**Directions for this task:**
No line before the one containing "You are a computer-use agent. This" should appear; that line and all lines after it, through the end of the data, are to be set down exactly.

**Information supplied:**
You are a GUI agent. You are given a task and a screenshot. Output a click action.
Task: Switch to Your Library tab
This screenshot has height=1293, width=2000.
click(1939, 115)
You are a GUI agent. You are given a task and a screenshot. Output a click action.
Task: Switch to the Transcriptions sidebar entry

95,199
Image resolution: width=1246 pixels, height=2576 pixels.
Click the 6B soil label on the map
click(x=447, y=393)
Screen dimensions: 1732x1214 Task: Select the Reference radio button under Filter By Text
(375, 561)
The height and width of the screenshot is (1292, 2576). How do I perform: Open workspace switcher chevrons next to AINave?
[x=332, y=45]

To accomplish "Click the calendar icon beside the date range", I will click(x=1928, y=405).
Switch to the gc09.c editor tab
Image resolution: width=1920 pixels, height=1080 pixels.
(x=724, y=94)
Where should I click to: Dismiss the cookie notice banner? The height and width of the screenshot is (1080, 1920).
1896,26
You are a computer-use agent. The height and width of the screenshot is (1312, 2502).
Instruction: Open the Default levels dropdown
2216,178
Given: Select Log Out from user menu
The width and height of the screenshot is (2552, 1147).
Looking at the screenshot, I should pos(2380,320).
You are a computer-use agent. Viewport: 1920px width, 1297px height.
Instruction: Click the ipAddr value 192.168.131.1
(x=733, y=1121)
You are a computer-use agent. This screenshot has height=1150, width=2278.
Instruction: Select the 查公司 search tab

**Solution to the exercise:**
You are a computer-use agent. This screenshot has height=1150, width=2278.
Instruction: Select the 查公司 search tab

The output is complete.